Pomocy!!!
nie mam sil zyc..
Kochana! przede wszystkim, jeżeli chcesz wyrwać się z tego stanu, nie możesz się oglądać za siebie. To, czego żałujesz, na to nie masz wpływu, ale masz wpływ na to, czy kolejny raz będziesz miała czego żałować. Skupienie na dawnych niepowodzeniach tylko Cię paraliżuje i pogrąża. Działaj małymi kroczkami. Wielkie wyzwania przytłaczają, ale każdy wielki sukces składa się z pomniejszych i każdego dnia możesz zadecydować, by było lepiej. Wierzę, że czujesz się zrezygnowana i że praca Cię przytłacza, bo jesteś myślami z rodziną. Ale pomyśl o tym, jak zareagowałaby rodzina, gdybyś poddała się, pogrążyła się bardziej? Ta praca da Ci możliwość, by nie zmarnować kolejnej szansy, by zrobić coś miłego z rodziną. Gdy rezygnujesz, jest tylko gorzej.
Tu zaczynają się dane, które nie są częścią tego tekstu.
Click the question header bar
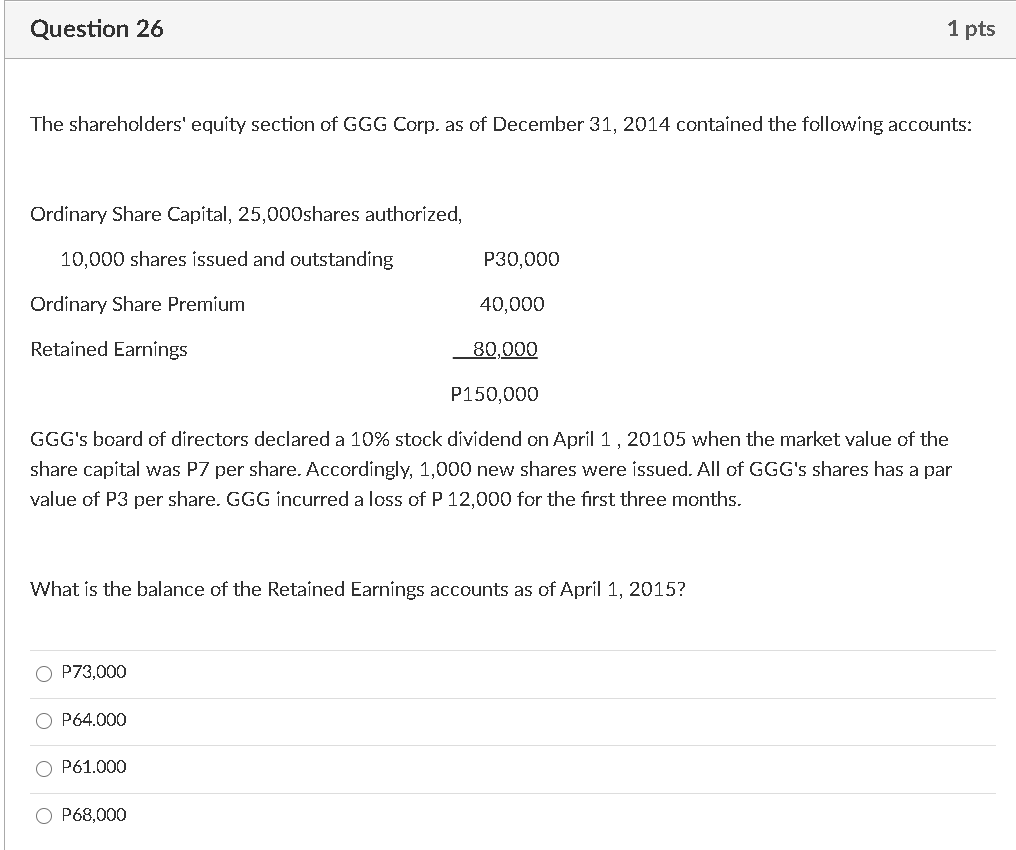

Gdy walczysz - każda, najmniejsza wygrana wzmacnia Cię. Pomyśl o dobrych rzeczach, które mogłabyś zrobić i o tym, jak byś się czuła, robiąc je. Przyjemne? Pewnie! A to jest w zasięgu ręki. Życia nie zmienia się w 1 dzień, ale można je zmienić! Wiem o tym sama. Choć moje ciało szpecą liczne blizny i patrzyłam już śmierci w oczy, to teraz wiem, jak wielkim błędem byłoby poddać się do końca. Były chwile, gdy sądziłam, że już nie ma ratunku. I bardzo się myliłam. Straciłabym bardzo wiele. To życie jest warte, by o nie walczyć. Trzymam kciuki za Ciebie!!!